**The exercise:** Reproduce every line of the records below verbatim, leaving the pictures out of your reply.

Records for pointing to text and elements
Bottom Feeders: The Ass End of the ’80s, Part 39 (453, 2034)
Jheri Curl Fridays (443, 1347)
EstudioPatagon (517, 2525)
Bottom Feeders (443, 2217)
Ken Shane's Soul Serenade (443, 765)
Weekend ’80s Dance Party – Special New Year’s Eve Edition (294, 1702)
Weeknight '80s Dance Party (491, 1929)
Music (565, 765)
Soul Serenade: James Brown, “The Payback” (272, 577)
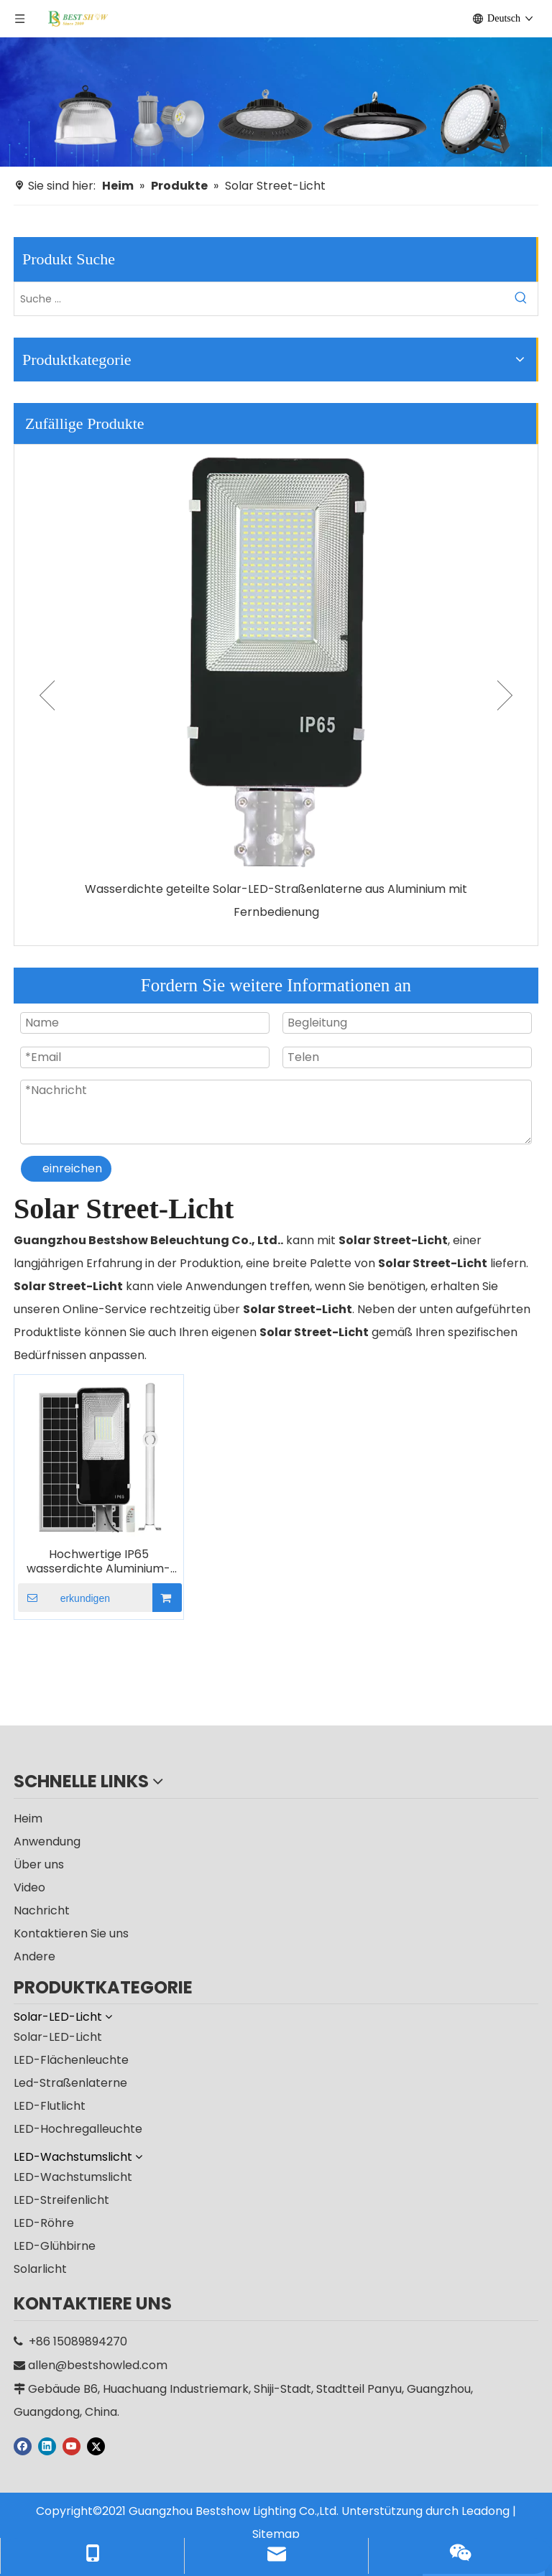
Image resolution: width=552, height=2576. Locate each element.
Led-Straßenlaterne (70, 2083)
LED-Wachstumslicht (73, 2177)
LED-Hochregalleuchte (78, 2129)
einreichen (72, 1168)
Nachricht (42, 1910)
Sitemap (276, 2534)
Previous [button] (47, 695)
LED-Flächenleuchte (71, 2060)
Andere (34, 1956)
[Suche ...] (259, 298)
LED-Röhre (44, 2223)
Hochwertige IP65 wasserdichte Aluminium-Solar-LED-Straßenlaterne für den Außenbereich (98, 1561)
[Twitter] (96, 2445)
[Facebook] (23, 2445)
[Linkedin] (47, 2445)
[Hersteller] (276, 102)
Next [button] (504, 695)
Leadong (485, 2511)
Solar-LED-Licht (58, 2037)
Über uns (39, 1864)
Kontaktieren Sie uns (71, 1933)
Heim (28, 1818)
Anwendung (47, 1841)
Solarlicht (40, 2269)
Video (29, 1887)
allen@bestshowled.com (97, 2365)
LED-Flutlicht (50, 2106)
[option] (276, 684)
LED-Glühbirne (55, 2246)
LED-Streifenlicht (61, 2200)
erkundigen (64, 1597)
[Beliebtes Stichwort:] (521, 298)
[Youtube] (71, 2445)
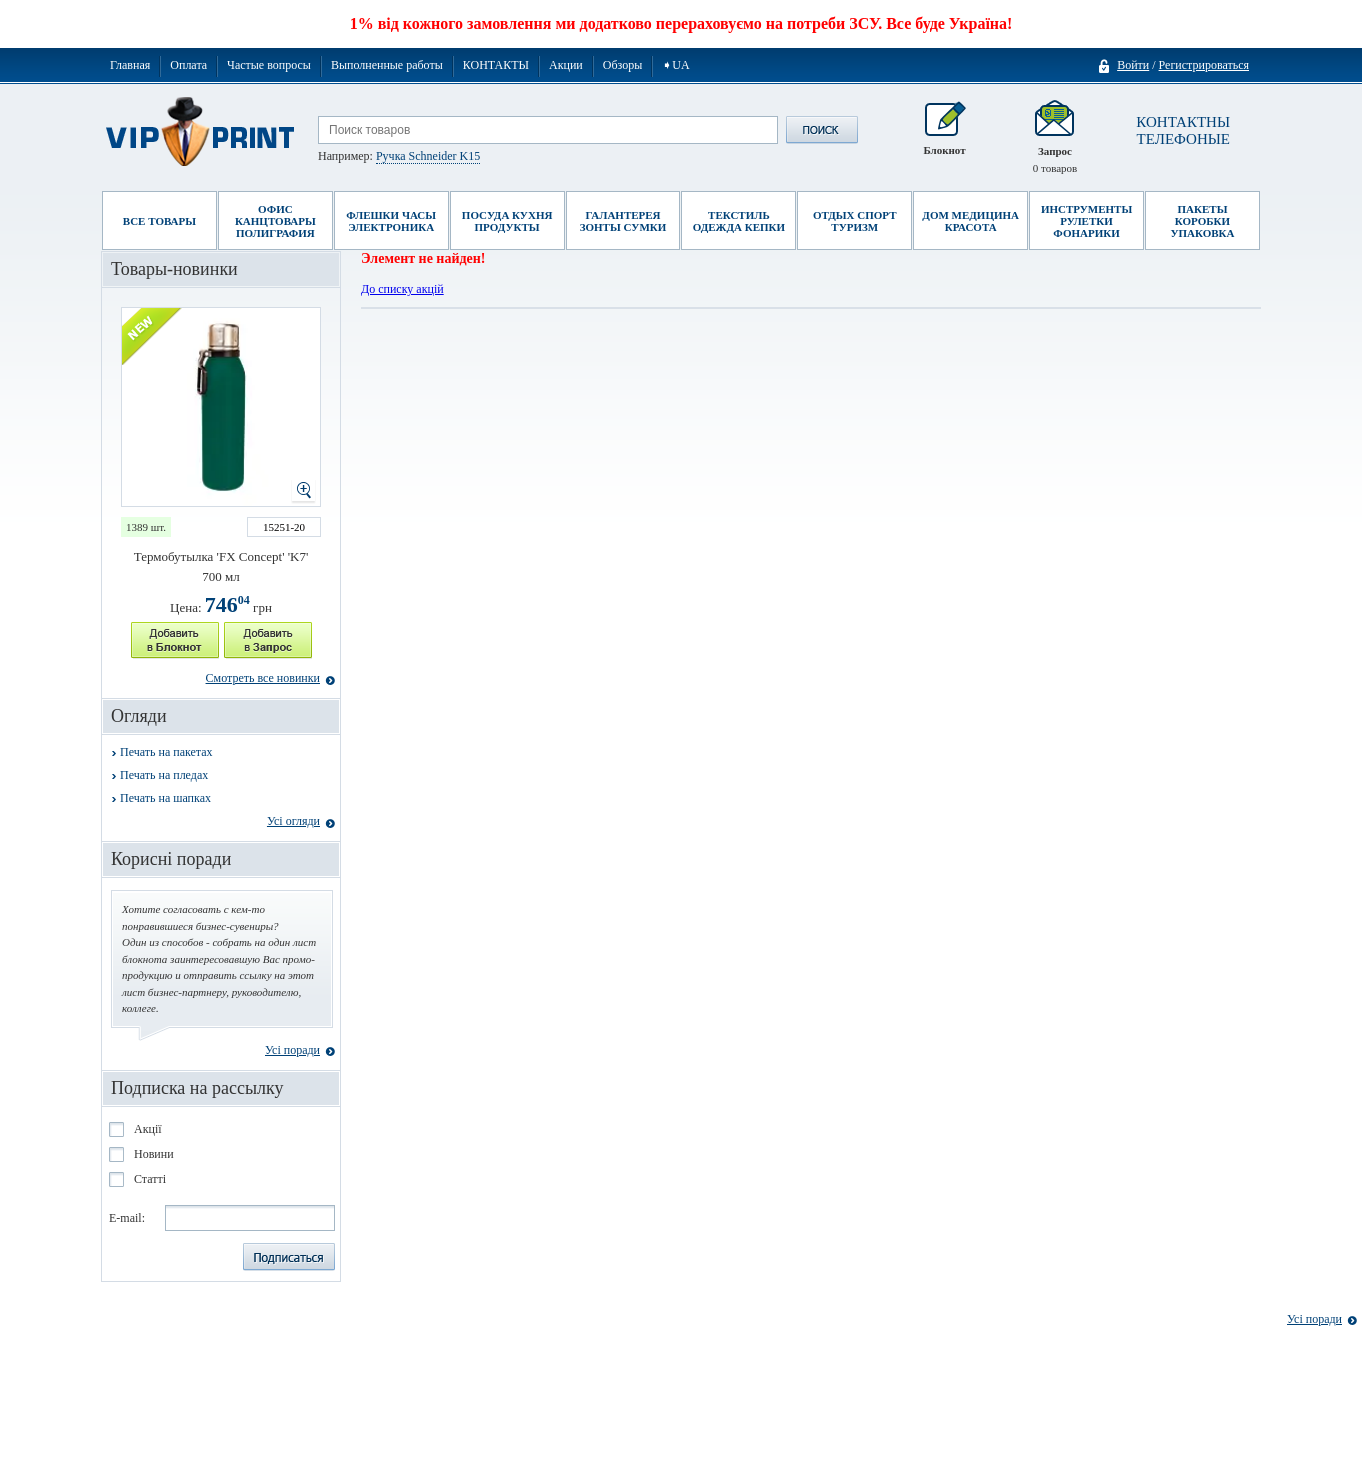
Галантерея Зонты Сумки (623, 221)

**Output of the exercise:**
Bottom Feeders: The Ass End of the ’80s, Part 39 (453, 2034)
Jheri Curl Fridays (443, 1347)
EstudioPatagon (517, 2525)
Bottom Feeders (443, 2217)
Ken Shane's Soul Serenade (443, 765)
Weekend ’80s Dance Party – Special New Year’s Eve Edition (294, 1702)
Weeknight '80s Dance Party (491, 1929)
Music (565, 765)
Soul Serenade: James Brown, “The Payback” (272, 577)
Image resolution: width=552, height=2576. Locate each element.
Led-Straßenlaterne (70, 2083)
LED-Wachstumslicht (73, 2177)
LED-Hochregalleuchte (78, 2129)
einreichen (72, 1168)
Nachricht (42, 1910)
Sitemap (276, 2534)
Previous [button] (47, 695)
LED-Flächenleuchte (71, 2060)
Andere (34, 1956)
[Suche ...] (259, 298)
LED-Röhre (44, 2223)
Hochwertige IP65 wasserdichte Aluminium-Solar-LED-Straßenlaterne für den Außenbereich (98, 1561)
[Twitter] (96, 2445)
[Facebook] (23, 2445)
[Linkedin] (47, 2445)
[Hersteller] (276, 102)
Next [button] (504, 695)
Leadong (485, 2511)
Solar-LED-Licht (58, 2037)
Über uns (39, 1864)
Kontaktieren Sie uns (71, 1933)
Heim (28, 1818)
Anwendung (47, 1841)
Solarlicht (40, 2269)
Video (29, 1887)
allen@bestshowled.com (97, 2365)
LED-Flutlicht (50, 2106)
[option] (276, 684)
LED-Glühbirne (55, 2246)
LED-Streifenlicht (61, 2200)
erkundigen (64, 1597)
[Beliebtes Stichwort:] (521, 298)
[Youtube] (71, 2445)
Галантерея Зонты Сумки (623, 221)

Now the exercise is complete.